*Supplied information*:

----------------------------------------

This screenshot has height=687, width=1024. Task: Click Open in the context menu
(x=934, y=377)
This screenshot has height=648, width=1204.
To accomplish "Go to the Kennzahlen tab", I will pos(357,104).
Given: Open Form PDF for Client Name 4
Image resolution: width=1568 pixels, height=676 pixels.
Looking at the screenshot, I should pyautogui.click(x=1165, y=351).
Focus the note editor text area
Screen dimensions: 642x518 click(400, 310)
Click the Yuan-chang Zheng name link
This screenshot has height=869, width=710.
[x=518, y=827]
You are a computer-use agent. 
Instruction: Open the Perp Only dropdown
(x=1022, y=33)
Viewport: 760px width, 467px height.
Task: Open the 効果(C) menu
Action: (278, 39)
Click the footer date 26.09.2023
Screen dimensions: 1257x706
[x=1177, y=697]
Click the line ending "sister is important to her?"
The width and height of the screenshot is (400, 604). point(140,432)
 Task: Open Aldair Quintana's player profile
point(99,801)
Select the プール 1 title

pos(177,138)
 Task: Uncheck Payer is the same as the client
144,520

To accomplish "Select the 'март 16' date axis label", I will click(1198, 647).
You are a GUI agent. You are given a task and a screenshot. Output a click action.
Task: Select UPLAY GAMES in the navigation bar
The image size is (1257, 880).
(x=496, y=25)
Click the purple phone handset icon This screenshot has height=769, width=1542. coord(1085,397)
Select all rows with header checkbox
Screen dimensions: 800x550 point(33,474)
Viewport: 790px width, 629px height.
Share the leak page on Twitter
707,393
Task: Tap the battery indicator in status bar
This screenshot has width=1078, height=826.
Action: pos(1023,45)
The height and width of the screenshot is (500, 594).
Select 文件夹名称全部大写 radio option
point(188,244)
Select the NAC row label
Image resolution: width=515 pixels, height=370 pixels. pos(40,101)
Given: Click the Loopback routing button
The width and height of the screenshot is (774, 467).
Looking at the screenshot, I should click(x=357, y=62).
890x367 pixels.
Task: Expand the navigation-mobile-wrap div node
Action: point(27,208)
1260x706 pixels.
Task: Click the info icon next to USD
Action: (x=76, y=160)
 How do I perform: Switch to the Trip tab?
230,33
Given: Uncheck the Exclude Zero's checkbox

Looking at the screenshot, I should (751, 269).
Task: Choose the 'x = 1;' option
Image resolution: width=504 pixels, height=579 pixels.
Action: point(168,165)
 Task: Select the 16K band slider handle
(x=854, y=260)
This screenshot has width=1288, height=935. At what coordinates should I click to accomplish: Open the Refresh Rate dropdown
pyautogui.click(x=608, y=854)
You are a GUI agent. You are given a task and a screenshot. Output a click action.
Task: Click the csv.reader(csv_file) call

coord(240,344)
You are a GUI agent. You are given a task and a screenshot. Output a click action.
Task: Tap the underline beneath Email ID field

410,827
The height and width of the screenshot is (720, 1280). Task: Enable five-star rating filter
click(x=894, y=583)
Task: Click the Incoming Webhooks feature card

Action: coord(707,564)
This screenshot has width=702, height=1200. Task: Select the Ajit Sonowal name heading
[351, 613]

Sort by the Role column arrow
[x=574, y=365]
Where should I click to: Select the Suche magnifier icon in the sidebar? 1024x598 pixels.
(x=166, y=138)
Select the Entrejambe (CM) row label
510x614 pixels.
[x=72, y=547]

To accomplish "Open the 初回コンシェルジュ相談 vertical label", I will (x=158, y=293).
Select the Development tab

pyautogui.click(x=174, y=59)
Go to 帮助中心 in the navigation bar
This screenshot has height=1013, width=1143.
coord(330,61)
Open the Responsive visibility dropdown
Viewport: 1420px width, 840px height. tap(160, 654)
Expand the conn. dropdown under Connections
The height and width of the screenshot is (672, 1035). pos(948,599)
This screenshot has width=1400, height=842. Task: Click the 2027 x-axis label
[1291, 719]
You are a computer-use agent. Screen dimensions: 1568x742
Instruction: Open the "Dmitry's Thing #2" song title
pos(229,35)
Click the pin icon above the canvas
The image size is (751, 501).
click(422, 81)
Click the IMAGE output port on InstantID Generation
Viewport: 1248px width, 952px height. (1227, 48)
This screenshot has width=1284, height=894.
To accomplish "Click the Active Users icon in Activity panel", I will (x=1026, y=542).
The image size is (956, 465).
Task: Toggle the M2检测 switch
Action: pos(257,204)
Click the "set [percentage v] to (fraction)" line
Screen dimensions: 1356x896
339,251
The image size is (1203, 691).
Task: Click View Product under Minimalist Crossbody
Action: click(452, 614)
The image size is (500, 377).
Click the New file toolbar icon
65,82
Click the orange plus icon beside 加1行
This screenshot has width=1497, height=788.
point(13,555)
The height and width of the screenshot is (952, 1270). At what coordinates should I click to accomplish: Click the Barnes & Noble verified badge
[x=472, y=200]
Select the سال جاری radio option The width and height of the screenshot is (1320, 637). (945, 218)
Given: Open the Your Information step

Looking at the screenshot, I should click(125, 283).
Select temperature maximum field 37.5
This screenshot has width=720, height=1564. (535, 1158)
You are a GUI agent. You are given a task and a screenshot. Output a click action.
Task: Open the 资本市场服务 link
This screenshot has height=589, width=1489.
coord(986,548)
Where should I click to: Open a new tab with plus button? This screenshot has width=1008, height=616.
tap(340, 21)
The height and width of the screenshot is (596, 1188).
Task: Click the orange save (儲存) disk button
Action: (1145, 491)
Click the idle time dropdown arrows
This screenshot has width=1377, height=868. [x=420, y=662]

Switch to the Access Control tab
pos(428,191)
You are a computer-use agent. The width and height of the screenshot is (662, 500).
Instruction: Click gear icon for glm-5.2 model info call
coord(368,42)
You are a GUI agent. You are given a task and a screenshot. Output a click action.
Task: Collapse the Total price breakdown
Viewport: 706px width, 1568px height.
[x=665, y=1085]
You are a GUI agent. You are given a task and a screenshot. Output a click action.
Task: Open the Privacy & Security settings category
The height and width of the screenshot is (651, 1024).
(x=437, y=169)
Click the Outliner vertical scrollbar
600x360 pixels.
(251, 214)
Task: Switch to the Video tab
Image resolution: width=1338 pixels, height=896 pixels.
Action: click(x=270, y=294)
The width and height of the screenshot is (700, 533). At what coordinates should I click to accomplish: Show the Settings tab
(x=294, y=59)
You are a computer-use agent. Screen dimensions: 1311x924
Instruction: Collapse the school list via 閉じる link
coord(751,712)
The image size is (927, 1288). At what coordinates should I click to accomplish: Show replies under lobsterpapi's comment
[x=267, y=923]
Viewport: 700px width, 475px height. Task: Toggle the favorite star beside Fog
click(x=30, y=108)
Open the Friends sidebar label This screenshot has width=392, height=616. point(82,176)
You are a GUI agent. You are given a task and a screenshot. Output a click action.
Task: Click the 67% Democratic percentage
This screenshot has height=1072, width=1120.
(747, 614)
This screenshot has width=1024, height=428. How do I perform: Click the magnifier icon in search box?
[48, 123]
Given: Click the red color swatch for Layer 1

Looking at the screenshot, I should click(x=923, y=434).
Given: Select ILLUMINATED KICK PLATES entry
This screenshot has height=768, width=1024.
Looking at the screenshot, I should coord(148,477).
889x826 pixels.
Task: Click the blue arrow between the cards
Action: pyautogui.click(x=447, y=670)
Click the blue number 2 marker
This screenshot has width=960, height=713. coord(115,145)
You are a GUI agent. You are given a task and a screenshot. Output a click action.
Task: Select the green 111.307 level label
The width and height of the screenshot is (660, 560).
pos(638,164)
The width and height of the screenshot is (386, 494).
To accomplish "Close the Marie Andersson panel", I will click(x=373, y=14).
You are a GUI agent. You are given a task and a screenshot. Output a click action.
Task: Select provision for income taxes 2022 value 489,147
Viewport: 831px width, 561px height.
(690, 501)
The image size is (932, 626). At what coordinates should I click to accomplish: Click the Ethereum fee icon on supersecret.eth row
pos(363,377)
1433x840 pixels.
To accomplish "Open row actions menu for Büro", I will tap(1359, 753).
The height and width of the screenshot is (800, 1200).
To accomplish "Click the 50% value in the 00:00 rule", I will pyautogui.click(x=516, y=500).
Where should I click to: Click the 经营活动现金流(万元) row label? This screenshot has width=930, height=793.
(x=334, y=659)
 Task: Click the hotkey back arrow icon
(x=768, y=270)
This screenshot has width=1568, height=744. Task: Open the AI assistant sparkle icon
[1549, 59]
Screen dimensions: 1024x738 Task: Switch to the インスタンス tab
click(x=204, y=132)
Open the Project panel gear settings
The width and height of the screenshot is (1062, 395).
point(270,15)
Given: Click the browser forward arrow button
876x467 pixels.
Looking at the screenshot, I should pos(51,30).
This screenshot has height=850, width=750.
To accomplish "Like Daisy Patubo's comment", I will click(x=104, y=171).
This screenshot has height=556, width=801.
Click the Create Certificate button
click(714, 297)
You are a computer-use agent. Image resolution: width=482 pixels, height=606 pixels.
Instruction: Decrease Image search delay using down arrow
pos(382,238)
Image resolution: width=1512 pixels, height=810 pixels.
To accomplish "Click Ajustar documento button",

----------------------------------------

*Your assignment*:
From the material above, gather all lines that include the string "computer" and copy them.

*Completed exercise*:
You are a computer-use agent. 
You are a computer-use agent. Screen dimensions: 1568x742
You are a computer-use agent. The width and height of the screenshot is (662, 500).
You are a computer-use agent. Screen dimensions: 1311x924
You are a computer-use agent. Image resolution: width=482 pixels, height=606 pixels.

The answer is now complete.